Do this
Please copy the passage on the Wulunshan Coal Mine verbatim, between "Location of Wulunshan" and "No.8 (see Fig. 2).", inclusive.
┌─ Text extract
Overview of the research area

Physical geography

Wulunshan Coal Mine is located in Shuguang Town, Nayong County, Guizhou Province, China. Its geographic coordinates are 105°16′01″ ~ 105°20′35″E and 26°34′59″ ~ 26°40′15″N. The mine lot is 9.6 km long from south to north, and 4.6 km wide on average, covering an area of 44.02km2 (the geographic location is shown in Fig. 1). The Wulunshan Coal Mine is characterized by a plateau-middle mountainous topography, with an elevation ranging from 1,500 m to 2,000 m and a relative height difference of 300 m to 500 m. The terrain is overall higher in the northwest and lower in the southeast. The dominant landform includes river valleys and gullies. The main rivers within the mine area include the Shuigong River, the Sancha River, and the gullies on either side, which are distributed in a branching pattern and belong to the Wujiang River System.

Fig. 1
figure 1

Location of Wulunshan Coal Mine

Geological condition

  1. (1)

    Strata and coal seam

The disclosed strata of the mine lot are sorted from old to new: Middle Permian Maokou Formation (P2m), Upper Permian Emeishan Basalt Formation (P3β), Upper Permian Longtan Formation (P3l), Upper Permian Changxing Formation (P3c), Lower Triassic Feixianguan Formation (T1f), Lower Triassic Yongningzhen Formation (T1yn) and Quaternary (Q). The coal-containing strata are Longtan Formation, composed of siltstone, fine sandstone, bioclastic limestone, mudstone, and coalbed. The potential mining strata are No.3, No.5–3, No.6–3, No.8, and No.33, and the major mining strata are No.3 and No.8 (see Fig. 2).
└─
┌─ Excerpted records
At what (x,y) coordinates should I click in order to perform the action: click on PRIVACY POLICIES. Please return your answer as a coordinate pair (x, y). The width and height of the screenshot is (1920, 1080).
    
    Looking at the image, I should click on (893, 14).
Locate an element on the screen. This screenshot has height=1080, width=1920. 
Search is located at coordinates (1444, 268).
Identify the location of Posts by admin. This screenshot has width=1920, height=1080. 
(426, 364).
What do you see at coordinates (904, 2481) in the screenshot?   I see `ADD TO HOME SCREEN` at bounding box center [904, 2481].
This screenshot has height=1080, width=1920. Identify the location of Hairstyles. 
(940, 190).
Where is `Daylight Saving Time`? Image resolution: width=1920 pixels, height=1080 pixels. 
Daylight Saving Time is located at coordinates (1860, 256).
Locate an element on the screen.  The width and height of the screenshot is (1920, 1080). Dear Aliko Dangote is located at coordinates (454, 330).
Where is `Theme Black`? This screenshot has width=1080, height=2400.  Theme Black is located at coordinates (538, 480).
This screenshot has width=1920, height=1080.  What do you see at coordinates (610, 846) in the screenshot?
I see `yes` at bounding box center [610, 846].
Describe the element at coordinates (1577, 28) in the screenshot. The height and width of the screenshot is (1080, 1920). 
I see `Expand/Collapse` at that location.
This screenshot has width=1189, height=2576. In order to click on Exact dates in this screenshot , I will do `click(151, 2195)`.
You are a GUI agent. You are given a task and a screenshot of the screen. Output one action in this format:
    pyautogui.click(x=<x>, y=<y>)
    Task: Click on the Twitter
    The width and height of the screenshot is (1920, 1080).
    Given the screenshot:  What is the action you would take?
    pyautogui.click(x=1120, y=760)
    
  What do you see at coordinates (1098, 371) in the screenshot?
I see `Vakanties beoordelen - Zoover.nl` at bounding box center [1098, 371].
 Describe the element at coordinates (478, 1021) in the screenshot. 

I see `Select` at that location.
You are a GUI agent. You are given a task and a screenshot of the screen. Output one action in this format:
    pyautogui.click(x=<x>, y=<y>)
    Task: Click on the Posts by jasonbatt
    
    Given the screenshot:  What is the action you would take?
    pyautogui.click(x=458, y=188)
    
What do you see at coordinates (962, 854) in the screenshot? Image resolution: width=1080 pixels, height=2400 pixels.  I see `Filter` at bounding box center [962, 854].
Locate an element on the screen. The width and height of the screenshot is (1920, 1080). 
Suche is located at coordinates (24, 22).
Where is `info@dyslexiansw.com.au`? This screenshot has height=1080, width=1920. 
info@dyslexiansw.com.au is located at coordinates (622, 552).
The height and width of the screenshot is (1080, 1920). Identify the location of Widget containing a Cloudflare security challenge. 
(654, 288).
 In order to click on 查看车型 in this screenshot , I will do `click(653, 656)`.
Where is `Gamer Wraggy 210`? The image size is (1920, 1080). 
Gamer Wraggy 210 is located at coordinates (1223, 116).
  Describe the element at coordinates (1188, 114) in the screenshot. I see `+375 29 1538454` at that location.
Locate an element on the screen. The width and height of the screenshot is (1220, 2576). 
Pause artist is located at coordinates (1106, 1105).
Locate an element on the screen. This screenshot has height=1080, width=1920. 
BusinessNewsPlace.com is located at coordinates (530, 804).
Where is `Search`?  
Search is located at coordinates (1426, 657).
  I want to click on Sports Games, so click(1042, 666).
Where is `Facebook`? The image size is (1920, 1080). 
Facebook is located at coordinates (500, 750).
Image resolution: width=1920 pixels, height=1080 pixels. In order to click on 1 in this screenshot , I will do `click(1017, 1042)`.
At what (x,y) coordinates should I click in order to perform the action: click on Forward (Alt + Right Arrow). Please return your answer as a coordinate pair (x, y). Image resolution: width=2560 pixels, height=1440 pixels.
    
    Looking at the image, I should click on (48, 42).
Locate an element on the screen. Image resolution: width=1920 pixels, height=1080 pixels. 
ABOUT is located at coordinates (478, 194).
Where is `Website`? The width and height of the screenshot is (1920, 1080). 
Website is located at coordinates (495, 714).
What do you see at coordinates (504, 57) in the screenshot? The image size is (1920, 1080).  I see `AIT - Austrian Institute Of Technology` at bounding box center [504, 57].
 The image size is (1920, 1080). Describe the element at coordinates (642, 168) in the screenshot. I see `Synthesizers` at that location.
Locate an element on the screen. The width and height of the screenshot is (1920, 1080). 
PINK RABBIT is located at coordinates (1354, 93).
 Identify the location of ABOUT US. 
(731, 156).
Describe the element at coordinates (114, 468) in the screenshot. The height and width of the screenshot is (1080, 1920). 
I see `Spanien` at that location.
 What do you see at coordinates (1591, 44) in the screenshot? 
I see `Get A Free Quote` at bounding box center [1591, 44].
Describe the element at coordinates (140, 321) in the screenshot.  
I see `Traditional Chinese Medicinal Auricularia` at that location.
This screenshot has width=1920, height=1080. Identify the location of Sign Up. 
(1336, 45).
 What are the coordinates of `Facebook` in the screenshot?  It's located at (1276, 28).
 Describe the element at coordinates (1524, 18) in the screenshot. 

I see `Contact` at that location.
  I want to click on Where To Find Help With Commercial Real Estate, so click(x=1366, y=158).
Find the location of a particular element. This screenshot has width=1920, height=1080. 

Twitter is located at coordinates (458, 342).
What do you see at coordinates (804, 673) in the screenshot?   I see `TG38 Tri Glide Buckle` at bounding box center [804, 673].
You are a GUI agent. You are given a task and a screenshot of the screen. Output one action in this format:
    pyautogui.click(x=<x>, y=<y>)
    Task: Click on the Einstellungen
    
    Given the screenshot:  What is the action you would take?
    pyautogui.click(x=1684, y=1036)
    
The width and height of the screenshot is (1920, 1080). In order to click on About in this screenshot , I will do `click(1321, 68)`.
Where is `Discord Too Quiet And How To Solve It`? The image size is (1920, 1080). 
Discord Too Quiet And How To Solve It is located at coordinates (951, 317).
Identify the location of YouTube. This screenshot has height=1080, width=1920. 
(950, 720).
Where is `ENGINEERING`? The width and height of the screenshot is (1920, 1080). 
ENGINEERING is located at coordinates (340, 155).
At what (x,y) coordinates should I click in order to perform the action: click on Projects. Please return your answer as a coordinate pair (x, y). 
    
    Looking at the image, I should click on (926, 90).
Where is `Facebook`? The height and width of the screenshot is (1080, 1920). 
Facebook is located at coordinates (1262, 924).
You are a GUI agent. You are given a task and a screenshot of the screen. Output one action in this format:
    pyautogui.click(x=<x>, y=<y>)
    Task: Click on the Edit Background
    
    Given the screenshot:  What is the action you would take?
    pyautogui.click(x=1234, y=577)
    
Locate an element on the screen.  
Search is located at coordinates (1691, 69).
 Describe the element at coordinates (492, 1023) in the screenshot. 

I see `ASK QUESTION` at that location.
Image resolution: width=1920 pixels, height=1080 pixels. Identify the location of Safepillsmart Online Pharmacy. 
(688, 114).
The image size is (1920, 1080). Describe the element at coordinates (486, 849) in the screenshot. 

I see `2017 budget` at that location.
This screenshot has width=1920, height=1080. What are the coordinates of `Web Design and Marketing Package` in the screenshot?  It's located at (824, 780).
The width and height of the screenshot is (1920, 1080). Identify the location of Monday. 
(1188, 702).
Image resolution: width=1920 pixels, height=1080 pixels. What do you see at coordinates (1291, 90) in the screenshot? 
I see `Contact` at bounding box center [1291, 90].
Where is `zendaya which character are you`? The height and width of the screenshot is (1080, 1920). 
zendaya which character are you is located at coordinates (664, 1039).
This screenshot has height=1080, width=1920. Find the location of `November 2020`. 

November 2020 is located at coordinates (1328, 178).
└─
Reply
Location of Wulunshan Coal Mine

Geological condition

  1. (1)

    Strata and coal seam

The disclosed strata of the mine lot are sorted from old to new: Middle Permian Maokou Formation (P2m), Upper Permian Emeishan Basalt Formation (P3β), Upper Permian Longtan Formation (P3l), Upper Permian Changxing Formation (P3c), Lower Triassic Feixianguan Formation (T1f), Lower Triassic Yongningzhen Formation (T1yn) and Quaternary (Q). The coal-containing strata are Longtan Formation, composed of siltstone, fine sandstone, bioclastic limestone, mudstone, and coalbed. The potential mining strata are No.3, No.5–3, No.6–3, No.8, and No.33, and the major mining strata are No.3 and No.8 (see Fig. 2).